The electric Ford Puma Gen-E (Source: Ford)
Ford didn’t offer specifics, but said the first vehicles will begin arriving in showrooms in 2028. Farley told reporters that the new EVs will be smaller than anything planned for the US, as it seeks to fill a critical gap in its European lineup.
“As an American company, we see Europe as the frontline in the global transformation of our industry,” Farley said, adding that “how we compete here will write the playbook for the next generation.”
Ford’s electric vehicles in Europe from left to right: Puma Gen-E, Explorer, Capri, and Mustang Mach-E (Source: Ford)
The partnership will also include jointly developing Ford and Renault-branded commercial vehicles using common platforms.
Ford’s current EV lineup in Europe consists of the Electric Explorer and Capri, which share a platform with the Volkswagen ID.4 and ID.5, and the Puma Gen E.
Ford Explorer EV production in Cologne (Source: Ford)

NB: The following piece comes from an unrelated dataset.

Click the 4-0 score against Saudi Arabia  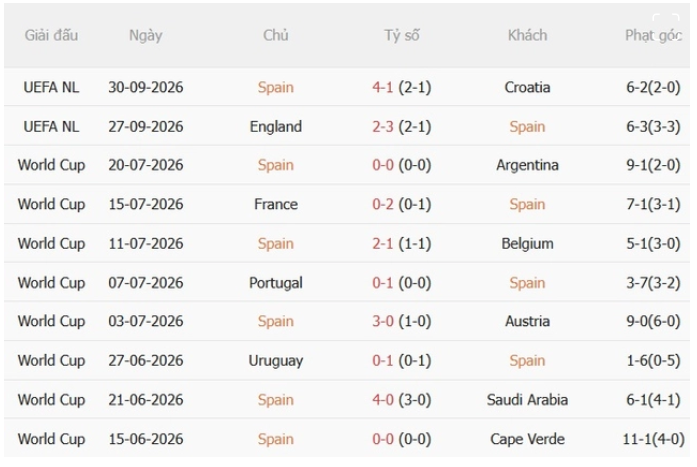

The news comes just a day after Farley warned that the EU’s emissions rules are “risking the future” of the auto industry.
Electrek’s Take
Ford initially backed the EU’s push to have all-electric vehicle sales in the region by 2035, but now it’s blaming slower-than-expected EV demand and calling for looser rules.
Farley has warned several times now that Chinese automakers, like BYD, are an “existential threat” to the auto industry. As part of its restructuring, Ford has already announced plans to cut thousands of jobs in Europe while reducing output at its Cologne EV facility.
Ford’s share of European passenger car sales has plummeted from 6.1% in 2019 to just 3.3% through October of this year.
Although the company is blaming slower EV demand, electric vehicles are still gaining ground in Europe. Through October 2025, nearly 1.5 million EVs were registered in Europe, accounting for 16.4% of the market. That’s up from around 13.2% through the first 10 months of 2024.
Meanwhile, the combined share of petrol and diesel cars fell to 36.6% from 46.3% over the same period.
Are EV sales slowing? Or, is it a Ford problem? The new alliance with Renault to build more affordable EVs will be critical to Ford’s comeback in the region.